# Fashion Graduate looking for work in Bangkok



## misssarahburns

Hey,

I am looking to move to Bangkok in August.

I have a degree in fashion and am looking for work however is there anything available to me apart from teaching english? I know there are alot of shopping malls in Bangkok so would be interest in working in one of the big stores. Could anyone provide me with a list of the high street stores that are there? Or any ideas for fashion related jobs whilst i am there

Thanks!

Sarah


----------



## cnx_bruce

misssarahburns said:


> Could anyone provide me with a list of the high street stores that are there? Or any ideas for fashion related jobs whilst i am there


Sarah, teaching is your best bet. Thousands of westerners are wanting to work in Thailand so very competitive for the relatively few positions for which westerners may apply. Salaries for most of these roles are also very low by western standards. Any online Thailand forum features letters like yours every single week and the advice given will be mostly the same. Emailing the fashion shops will (I can almost guarantee) generate '0' responses. Sorry I can't be more positive but that's just the way it is. Read some of the discussion threads and use Google to do further research, then come over and have a look around. Good luck in your quest


----------



## joseph44

The only that pops up at the moment is: Raffles Institute of Design along Silom in Bangkok. 
Teach about fashion in English. 
Chances are almost nill, but hey, if you don't try. 

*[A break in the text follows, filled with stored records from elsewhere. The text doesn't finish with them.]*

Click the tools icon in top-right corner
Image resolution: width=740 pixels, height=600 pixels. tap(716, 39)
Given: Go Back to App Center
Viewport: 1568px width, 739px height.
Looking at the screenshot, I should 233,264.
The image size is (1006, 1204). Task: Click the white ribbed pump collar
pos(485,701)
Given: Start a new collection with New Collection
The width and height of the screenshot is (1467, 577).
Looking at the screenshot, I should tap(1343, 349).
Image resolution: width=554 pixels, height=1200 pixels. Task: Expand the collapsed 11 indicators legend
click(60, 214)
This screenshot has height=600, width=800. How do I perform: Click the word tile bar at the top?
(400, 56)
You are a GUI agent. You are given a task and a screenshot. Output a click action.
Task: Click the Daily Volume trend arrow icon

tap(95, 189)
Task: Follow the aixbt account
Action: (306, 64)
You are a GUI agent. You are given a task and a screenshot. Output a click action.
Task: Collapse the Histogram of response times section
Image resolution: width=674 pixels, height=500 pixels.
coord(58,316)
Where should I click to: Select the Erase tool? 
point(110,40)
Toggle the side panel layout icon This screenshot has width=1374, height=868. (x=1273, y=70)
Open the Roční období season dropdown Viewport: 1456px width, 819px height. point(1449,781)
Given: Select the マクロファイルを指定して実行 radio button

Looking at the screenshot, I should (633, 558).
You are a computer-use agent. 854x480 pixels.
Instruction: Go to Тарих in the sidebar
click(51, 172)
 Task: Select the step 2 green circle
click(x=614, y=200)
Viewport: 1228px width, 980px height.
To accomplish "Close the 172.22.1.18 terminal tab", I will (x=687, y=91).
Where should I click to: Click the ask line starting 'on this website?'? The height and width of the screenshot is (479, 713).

Raffles International College Thailand


----------



## marc1963

misssarahburns said:


> Hey,
> 
> I am looking to move to Bangkok in August.
> 
> I have a degree in fashion and am looking for work however is there anything available to me apart from teaching english? I know there are alot of shopping malls in Bangkok so would be interest in working in one of the big stores. Could anyone provide me with a list of the high street stores that are there? Or any ideas for fashion related jobs whilst i am there
> 
> Thanks!
> 
> Sarah


Hi Sarah

I have a garment factory in Laos. Somethimes looking for dree lance designers.
Can be interesting.

Marc


----------



## Donprestige

marc1963 said:


> Hi Sarah
> 
> I have a garment factory in Laos. Somethimes looking for dree lance designers.
> Can be interesting.
> 
> Marc


If you are genuinely looking for Free Lance designers Marc then my girlfriend is a Thai National living in Bangkok. She used to work on tv and at fashion shows but over the last year has been working towards getting her own label started up.

I'm obviously biased but she is very good and has won some design awards at shows.

Let me know if your serious?


----------